Plaintiff's breach of contract claim is a core proceeding because it concerns "the administration of the estate." 28 U.S.C. § 157(b)(2)(A) and (O); In re Harris, 590 F.3d 730, 738 (9th Cir. 2009) (holding state law breach of contract claims were core proceedings under subsections (A) and (O) because the claims were inextricably intertwined with the trustee's sale of assets.). Furthermore, bankruptcy courts may evaluate rights to future payments to bankruptcy estates. In re Kincaid, 917 F.2d 1162, 1165 (9th Cir. 1990) ("determining the nature and extent of the property of the estate is also a fundamental function of a bankruptcy court . . . [and] fundamental to the administration of a bankruptcy case"). As in In re Harris, Plaintiff's breach of contract claim is inextricably intertwined with the bankruptcy proceedings and concerns the administration of the estate. Therefore, it is a core proceeding.

ii. Injunction

Plaintiff seeks to permanently enjoin Defendant from denying Plaintiff access to its records, its property, and Mint employees. (Dkt. No. 10-1 at 6.) In order to grant relief, the court must first determine whether the property belongs to Plaintiff or the bankruptcy estate. Determining the nature and extent of the property in the estate is a role reserved for bankruptcy courts. See In re Kincaid. 917 F.2d at 1165. Therefore, Plaintiff's injunction claim is a core proceeding.

iii. Conversion

Plaintiff's conversion claim is core because its viability depends on whether the bankruptcy estate includes the relevant parts of the Disputed Assets. Determining what property is included in the bankruptcy estate is central to its administration. Id.

iv. Declaratory Judgment

Plaintiff asks the bankruptcy court to declare that (1) Plaintiff is a separate entity from Mint, (2) Plaintiff owns the Disputed Properties, (3) the Disputed Properties should not be consolidated into the bankruptcy estate, and (4) Plaintiff has enforceable contract rights against the bankruptcy estate in exchange for leasing and subletting the Disputed Properties. (Dkt. No. 2 at 13.) Any court making these declarations would play a substantial role in determining what property is and is not included in the bankruptcy estate. Therefore, this is a core proceeding. See In re Kincaid, 919 F.2d at 1165.

b. Defendant's Counterclaims

A bankruptcy estate's counterclaim against a party who filed a claim against it is core if resolving the creditor's proof of claim will also resolve the estate's counterclaim. 28 U.S.C. § 157(b)(2)(c). In Stern v. Marshall, the Court established that the test for counterclaims is (1) whether a claim is beyond the scope of the creditor's proof of claim, and (2) whether the claim otherwise requires adjudication in an Article III court. 564 U.S. 462, 496-98 (2011) (finding that a bankruptcy court had no constitutional power to evaluate the debtor's common law tort counterclaims because such claims were beyond the scope of the creditor's proof of claim and were claims of a nature that required an Article III court's adjudication).

i. Substantive Consolidation

Substantive consolidation claims are core proceedings because they are based on federal bankruptcy law. In re Bonham, 229 F.3d 750, 764 (9th Cir. 2000) ("The theory of substantive consolidation emanates from the core of bankruptcy jurisprudence."). The Ninth Circuit gives bankruptcy courts the complete power to adjudicate claims or equities based on the relationship between several creditors. Id.

To do:
a - Decide whether each statement agrees with the court ruling, answering yes or no and quoting the words of the ruling that settle it: (i) The conversion claim is treated as core because its viability turns on whether the bankruptcy estate includes the relevant parts of the Disputed Assets. (ii) Plaintiff seeks to temporarily enjoin Defendant from denying access to its records. (iii) In Stern v. Marshall, the bankruptcy court was found to have constitutional power to evaluate the debtor's common law tort counterclaims.
b - Duplicate the court ruling from "Plaintiff seeks to" up to and including "claim is a core proceeding.".
Rely on the court ruling alone for every answer.

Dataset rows
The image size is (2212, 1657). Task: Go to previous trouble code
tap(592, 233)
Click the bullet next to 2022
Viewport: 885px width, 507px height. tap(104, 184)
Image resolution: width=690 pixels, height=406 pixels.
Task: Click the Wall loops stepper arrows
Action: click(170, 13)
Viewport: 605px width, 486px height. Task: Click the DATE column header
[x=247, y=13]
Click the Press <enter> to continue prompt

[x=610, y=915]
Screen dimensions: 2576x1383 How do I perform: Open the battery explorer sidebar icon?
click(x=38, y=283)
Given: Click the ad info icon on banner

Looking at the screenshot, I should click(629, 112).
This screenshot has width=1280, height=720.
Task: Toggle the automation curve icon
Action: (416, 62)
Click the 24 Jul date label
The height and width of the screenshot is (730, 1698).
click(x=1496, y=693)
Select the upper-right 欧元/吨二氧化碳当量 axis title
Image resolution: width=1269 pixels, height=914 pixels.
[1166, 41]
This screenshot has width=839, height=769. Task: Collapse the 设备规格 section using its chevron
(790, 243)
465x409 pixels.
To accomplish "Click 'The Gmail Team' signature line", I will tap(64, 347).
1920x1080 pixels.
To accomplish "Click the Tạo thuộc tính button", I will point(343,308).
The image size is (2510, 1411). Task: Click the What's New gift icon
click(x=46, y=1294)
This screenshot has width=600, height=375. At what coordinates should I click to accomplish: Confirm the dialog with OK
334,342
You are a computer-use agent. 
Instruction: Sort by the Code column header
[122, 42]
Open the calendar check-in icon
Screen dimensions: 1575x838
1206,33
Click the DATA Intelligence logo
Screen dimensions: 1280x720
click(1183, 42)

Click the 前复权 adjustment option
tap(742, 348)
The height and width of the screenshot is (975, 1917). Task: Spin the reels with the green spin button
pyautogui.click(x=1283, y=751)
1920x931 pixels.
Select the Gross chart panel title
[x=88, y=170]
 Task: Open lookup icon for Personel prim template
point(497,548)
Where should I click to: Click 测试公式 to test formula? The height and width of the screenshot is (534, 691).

Answers by task:
a -
(i) Yes: "Plaintiff's conversion claim is core because its viability depends on whether the bankruptcy estate includes the relevant parts of the Disputed Assets."
(ii) No: "Plaintiff seeks to permanently enjoin Defendant from denying Plaintiff access to its records, its property, and Mint employees."
(iii) No: "finding that a bankruptcy court had no constitutional power to evaluate the debtor's common law tort counterclaims"

b -
Plaintiff seeks to permanently enjoin Defendant from denying Plaintiff access to its records, its property, and Mint employees. (Dkt. No. 10-1 at 6.) In order to grant relief, the court must first determine whether the property belongs to Plaintiff or the bankruptcy estate. Determining the nature and extent of the property in the estate is a role reserved for bankruptcy courts. See In re Kincaid. 917 F.2d at 1165. Therefore, Plaintiff's injunction claim is a core proceeding.